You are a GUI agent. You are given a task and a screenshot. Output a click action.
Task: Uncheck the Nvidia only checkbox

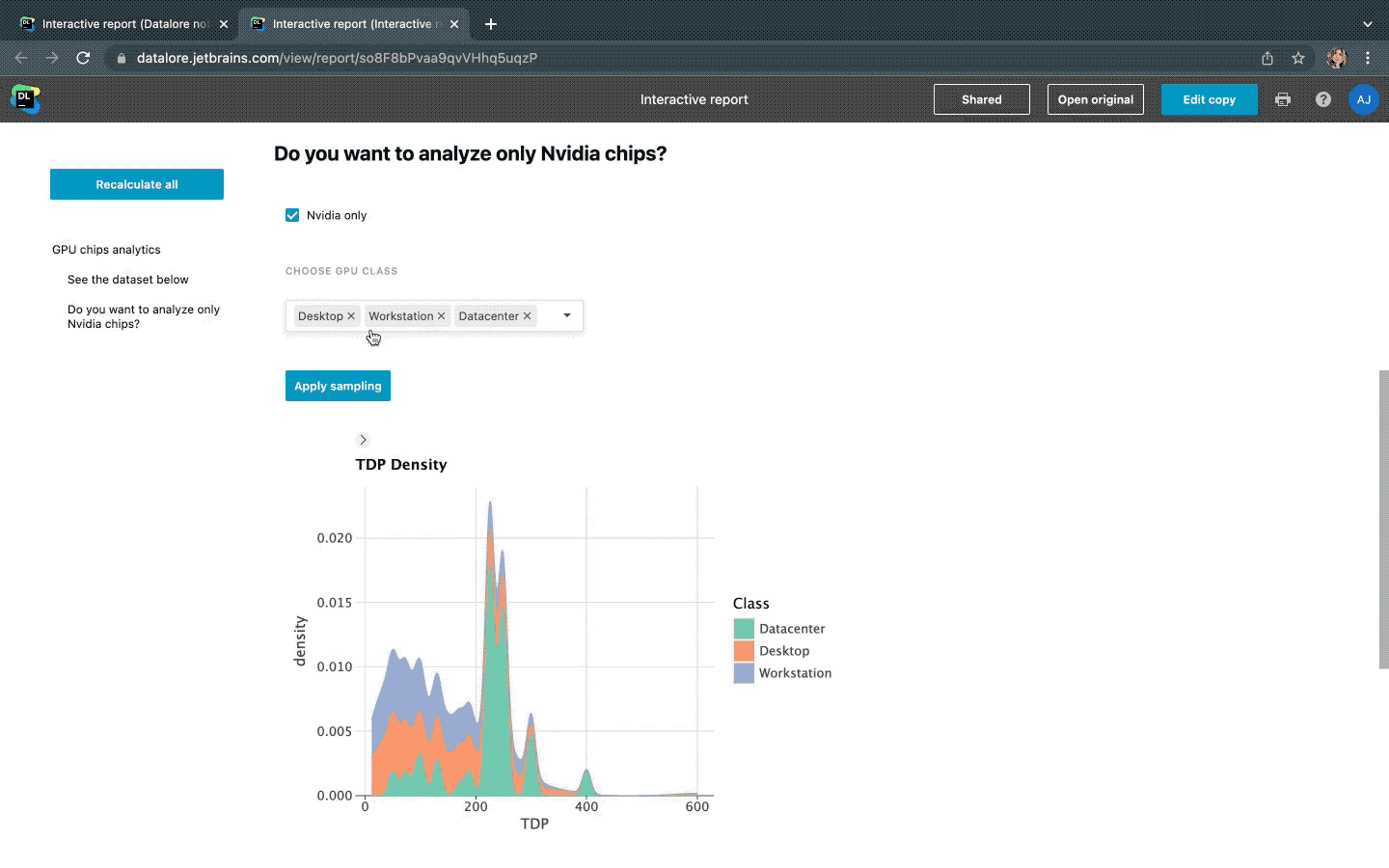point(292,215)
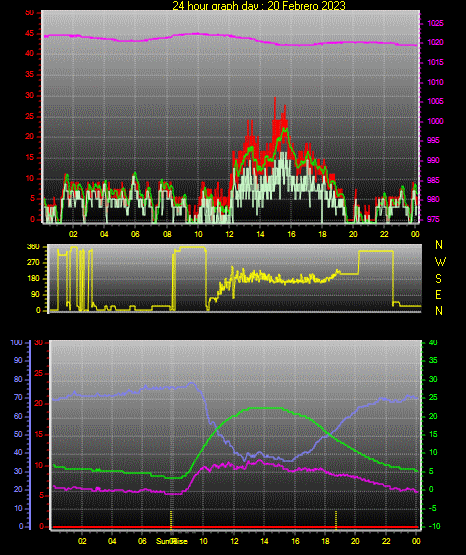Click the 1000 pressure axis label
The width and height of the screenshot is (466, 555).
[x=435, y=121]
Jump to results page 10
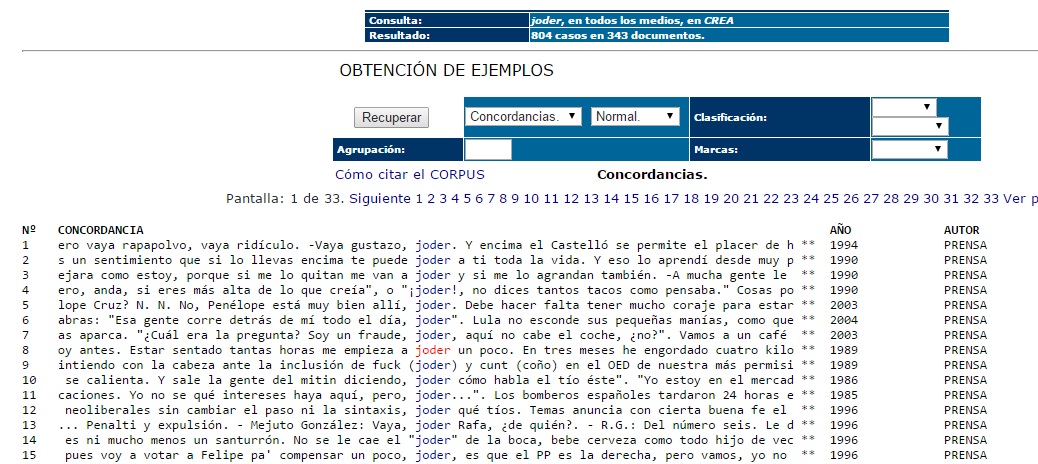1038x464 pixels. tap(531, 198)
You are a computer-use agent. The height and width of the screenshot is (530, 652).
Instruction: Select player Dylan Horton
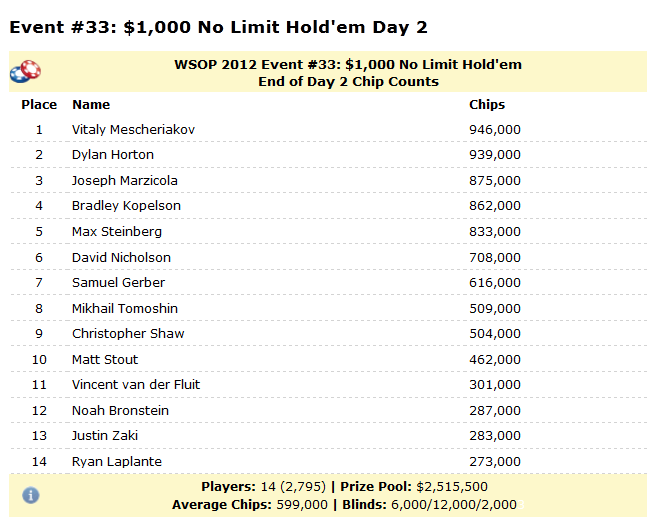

•••

→ **Your task**
Scan the listing for the string "agent". Copy each line that has it.

→ **Written solution**
You are a GUI agent. You are given a task and a screenshot. Output a click action.
You are a computer-use agent. The height and width of the screenshot is (530, 652).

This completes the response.